La loi du 4 mars 2002 : un bouleversement fondateur
La loi Kouchner a transforme le paysage de la responsabilite medicale en creant trois innovations majeures : les CCI pour une procedure amiable gratuite, l'ONIAM pour l'indemnisation des accidents non fautifs au titre de la solidarite nationale, et la responsabilite de plein droit pour les infections nosocomiales. Le dispositif a traite plus de 80 000 dossiers depuis sa creation. Le nombre de demandes annuelles est passe de 2 500 la premiere annee a plus de 5 000 aujourd'hui. Le taux de satisfaction des victimes vis-a-vis de la procedure CCI depasse 60% selon les enquetes de la CNAMed.
Les evolutions post-2002 : renforcement des droits
Depuis 2002, plusieurs lois et decisions jurisprudentielles ont renforce les droits des victimes. La loi du 9 aout 2004 a cree la Haute Autorite de Sante. La loi du 22 avril 2005 (loi Leonetti) a encadre la fin de vie. La reconnaissance de nouveaux postes de prejudice (prejudice d'angoisse de mort imminente, prejudice d'imprevision) a elargi le champ de l'indemnisation. Les baremes d'indemnisation ont connu une revalorisation progressive. L'ONIAM a vu son budget passer de 70 millions d'euros a sa creation a plus de 130 millions aujourd'hui.
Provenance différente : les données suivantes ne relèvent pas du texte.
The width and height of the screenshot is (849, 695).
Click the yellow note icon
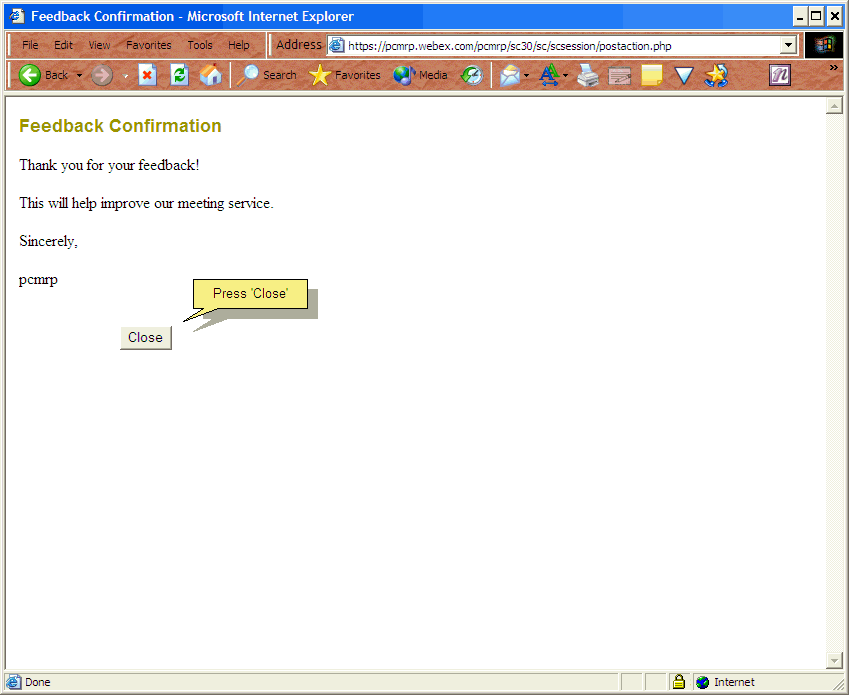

Perspectives et enjeux actuels
Plusieurs chantiers sont en cours ou en discussion : le projet de reforme de la responsabilite civile prevoit de codifier les regles de reparation du dommage corporel. La question de l'harmonisation des indemnisations entre les deux ordres de juridiction reste un sujet de debat. La numerisation du systeme de sante souleve de nouvelles questions de responsabilite liees a la telemedecine et a l'intelligence artificielle. Les associations de victimes plaident pour un relevement des seuils d'acces a l'indemnisation ONIAM et pour une acceleration des procedures.